CONSIGNES:
1 > Relevez tous les noms propres distincts qui figurent dans les deux paragraphes de l’extrait sur Petit BamBou placés après le nom du journaliste, chacun une seule fois et dans l’ordre d’apparition.
2 > Traduisez en anglais cette phrase de l’extrait sur Petit BamBou : « Dès les premières minutes de notre rencontre avec Ludovic Dujardin, à Tourcoing, l’homme évoque les deux petits groupes de rock dans lesquels il joue. »

EXTRAIT:

──────

Trends Winter University: Ludovic Dujardin sur l’essor de son application de méditation Petit BamBou

Ludovic Dujardin sur l’essor de Petit BamBou. © DR
Christophe Charlot
Christophe Charlot Journaliste

Dans l’univers ultra-compétitif des applications mobiles, où la maximisation du chiffre d’affaires et de la rentabilité est souvent un objectif premier, Petit BamBou fait figure d’exception. L’entreprise qui propose des séances de méditation est née à quelques kilomètres de la Belgique, a déjà été utilisée par 12 millions de personnes et choisit d’accompagner la croissance plutôt que de la provoquer. Rencontre avec Ludovic Dujardin, son atypique fondateur.

Dès les premières minutes de notre rencontre avec Ludovic Dujardin, à Tourcoing, l’homme évoque les deux petits groupes de rock dans lesquels il joue. De la basse dans l’un, de la guitare dans l’autre. Il cite, entre autres, les Cure et Led Zepplin. Des univers qui semblent bien loin de l’application qu’il dirige depuis 10 ans : Petit BamBou, une référence incontournable dans le domaine de la méditation en ligne.

──────

DONNÉES RECUEILLIES:

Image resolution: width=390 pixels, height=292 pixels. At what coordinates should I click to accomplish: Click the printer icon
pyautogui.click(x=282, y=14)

──────

RÉPONSES PAR CONSIGNE:
1 > Petit BamBou, Belgique, Ludovic Dujardin, Tourcoing, Cure, Led Zepplin

2 > From the very first minutes of our meeting with Ludovic Dujardin in Tourcoing, the man mentions the two small rock bands he plays in.